Even before smartphones were introduced over a decade ago, lawyers, paralegals and legal staff were already using cellphones to stay on top of case work. Now, with smartphones and tablets, your law firm’s staff can do everything they used to do in an office from wherever they go.
What you should be aware of is that these mobile devices have also introduced a number of risks to your organization. Not only are these devices frequently used both for work and for personal use, they are also constantly handling sensitive information. And unlike their desktop and laptop counterparts, they are not secured by the perimeter-based security you have set up in your offices.
Mobile devices have introduced new risks
I think it goes without saying that law firms handle a lot of sensitive information, anything from corporate intellectual property and financial information to a client’s data including personally identifiable information (PII) and personal health information (PHI). Since all of this information is accessible by your firm’s staff via their smartphones and tablets, clients will expect that you have taken steps to limit risk of data theft.
Mobile devices are preferred targets of bad actors because they are easy to compromise if left unsecured. First, people are accustomed to using them wherever they are. This means they are not protected by the security solutions installed in your office space. With cloud productivity suites like Office 365 and Google Workspace, legal staff can access and collaborate on sensitive data on the go. This could put case documentation at risk and cause a violation of attorney-client privilege if any of those docs are leaked.
Also, our work and personal lives collide on our mobile devices, which adds additional risk:
- We trust these devices. As a result, we interact with message content a lot more quickly – and this may include phishing links.
- The apps we install for personal use, while they may seem harmless, could put your organization out of compliance or give bad actors an additional avenue to compromise your data.

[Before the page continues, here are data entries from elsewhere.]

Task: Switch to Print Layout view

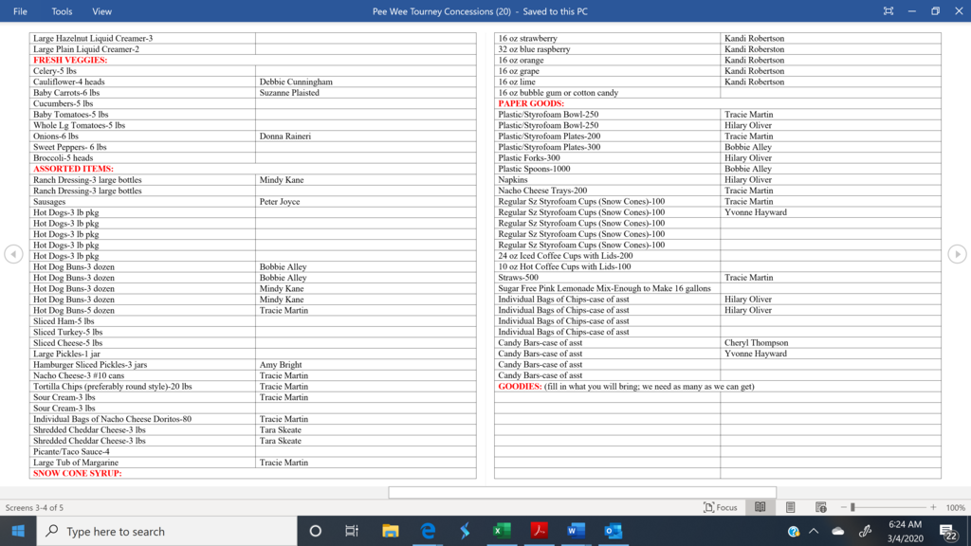Action: pyautogui.click(x=790, y=507)
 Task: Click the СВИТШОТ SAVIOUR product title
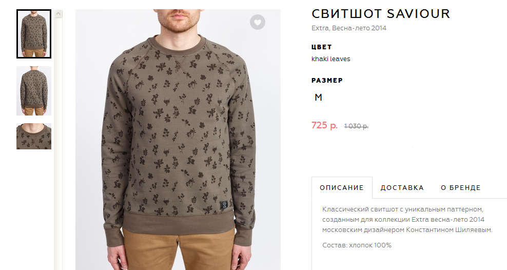(x=381, y=14)
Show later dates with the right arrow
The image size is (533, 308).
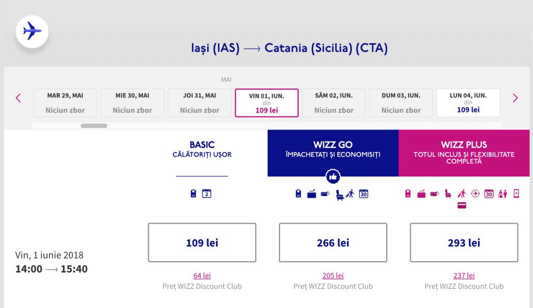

Secure your firm with proper training
One of the first things any law firm should do to combat mobile risk is to ensure their ongoing IT/security training incorporates best practices for securing mobile devices.
If you’ve gone through any sort of corporate phishing training, you’re probably familiar with how to look for telltale signs of a malicious email: “Right click on the link and make sure the url is legitimate. Double check that the email address has a domain that matches the sender’s organization.” Unfortunately, those giveaways do not exist on mobile – the mobile user experience is designed for simplicity and a smaller screen. It also doesn’t help that you can be phished in countless ways because any app that can send a message – such as social media platforms, messaging and apps – is capable of delivering a phishing link.

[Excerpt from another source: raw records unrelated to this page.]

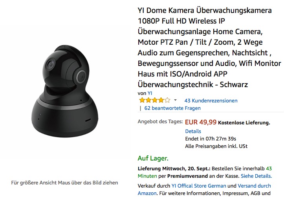The width and height of the screenshot is (284, 197).
Task: Open the 43 Kundenrezensionen link
Action: [211, 100]
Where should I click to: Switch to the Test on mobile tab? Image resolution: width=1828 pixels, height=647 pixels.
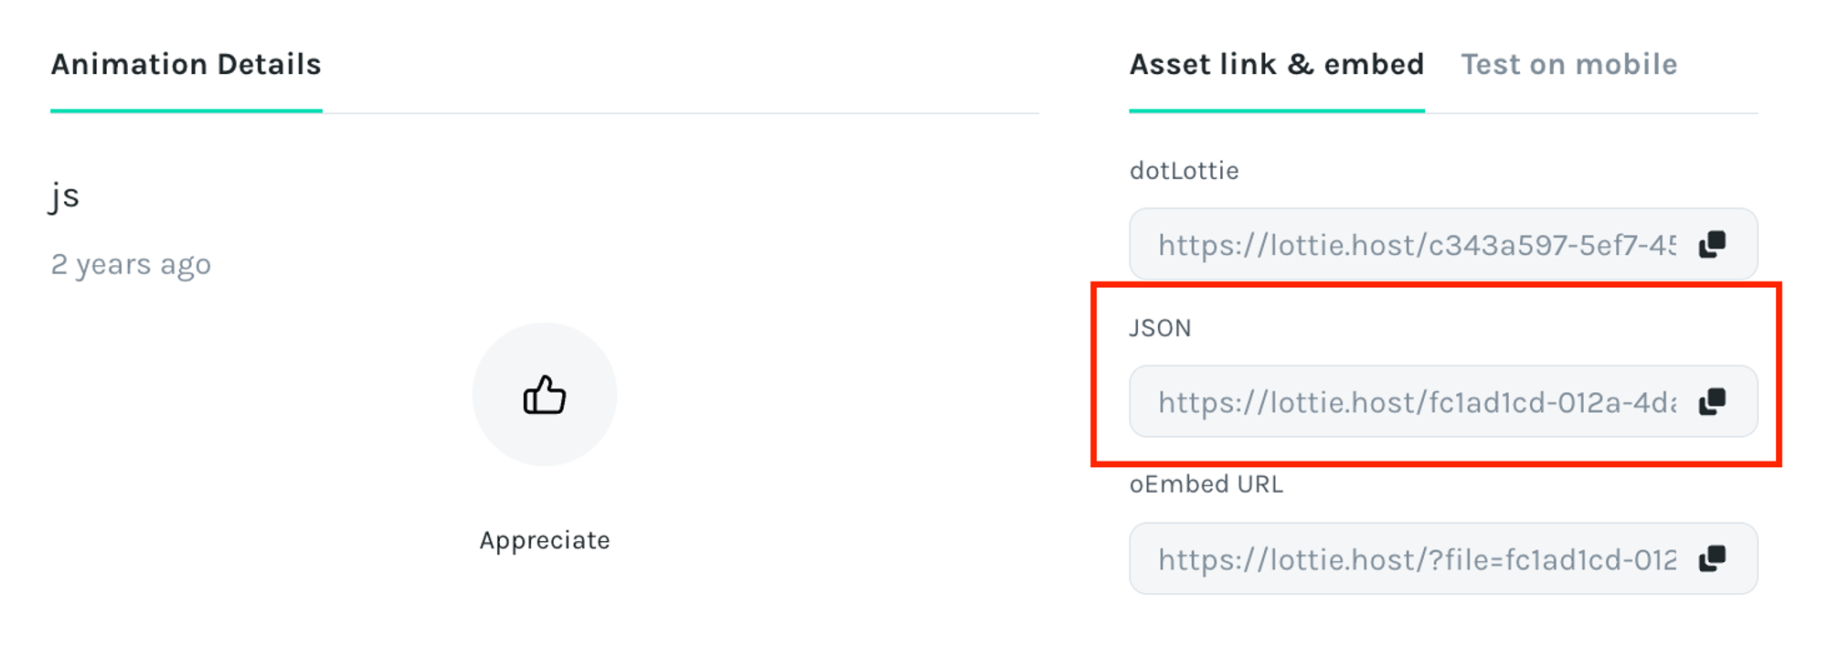(x=1568, y=65)
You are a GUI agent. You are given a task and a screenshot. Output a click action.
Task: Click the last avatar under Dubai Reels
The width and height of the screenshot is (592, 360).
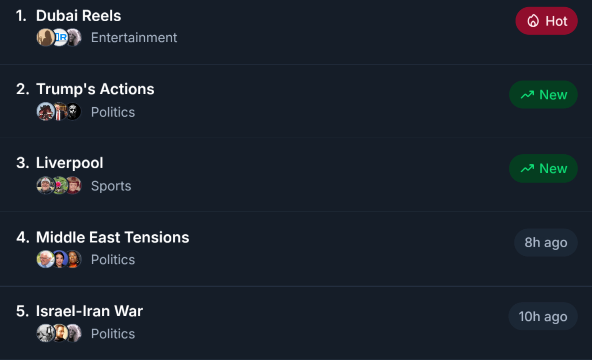click(x=75, y=38)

Similarly, ensure your users understand that mobile apps that may look harmful from a personal standpoint, can absolutely add risk to your firm. Many of the permissions and data access controls in an app could violate your organization’s governance, risk and compliance requirements. User education is critical to ensuring you stay on top of it.
Empower productivity with mobile security
At the end of the day, your legal staff is human and will therefore likely make mistakes. Proper training will go a long way to reduce the risk to which your firm is exposed, as will having the security in place. With everyone working from home or on the go, the traditional security you have in your offices isn’t enough. I encourage you to rethink how you can enable mobility while keeping your sensitive data secure.